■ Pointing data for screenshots

⟨

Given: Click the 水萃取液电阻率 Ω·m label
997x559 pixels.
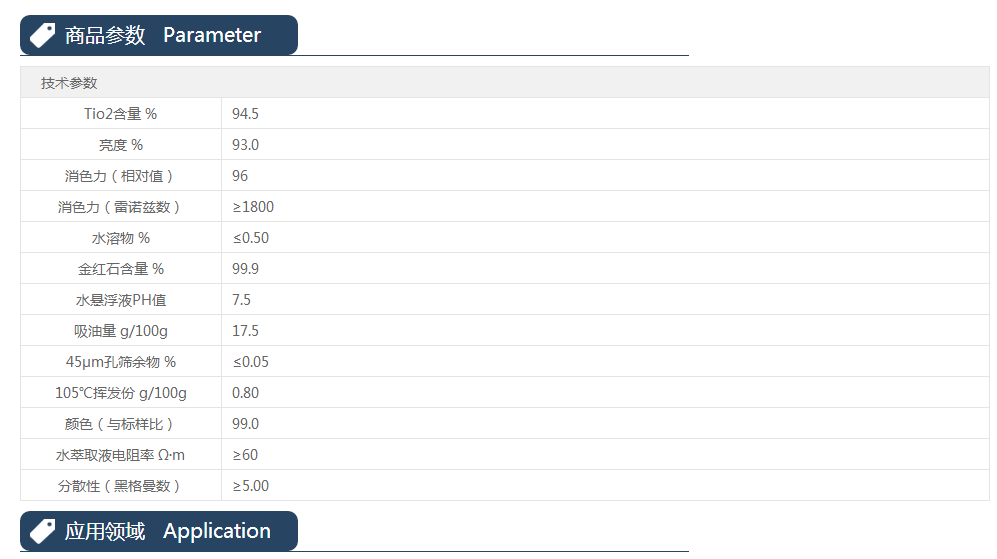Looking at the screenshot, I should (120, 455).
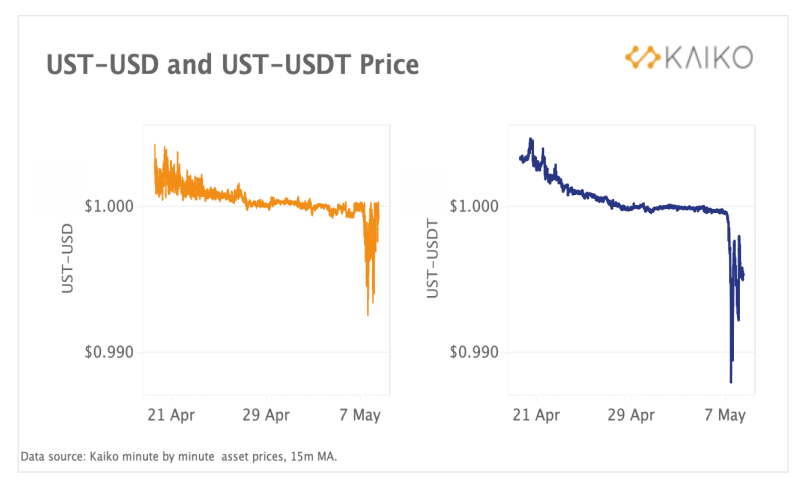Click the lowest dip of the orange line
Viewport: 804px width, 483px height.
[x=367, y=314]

⟩

■ PROBLEM STATEMENT
Give the lines of the records above as a Markdown table with the columns "Row" and "Line," numbering each row and skipping any blank lines. Leave the pictures out of the answer.

■ THE COMPLETED TASK
| Row | Line |
|---|---|
| 1 | Given: Click the 水萃取液电阻率 Ω·m label |
| 2 | 997x559 pixels. |
| 3 | Looking at the screenshot, I should (120, 455). |
| 4 | Click the lowest dip of the orange line |
| 5 | Viewport: 804px width, 483px height. |
| 6 | [x=367, y=314] |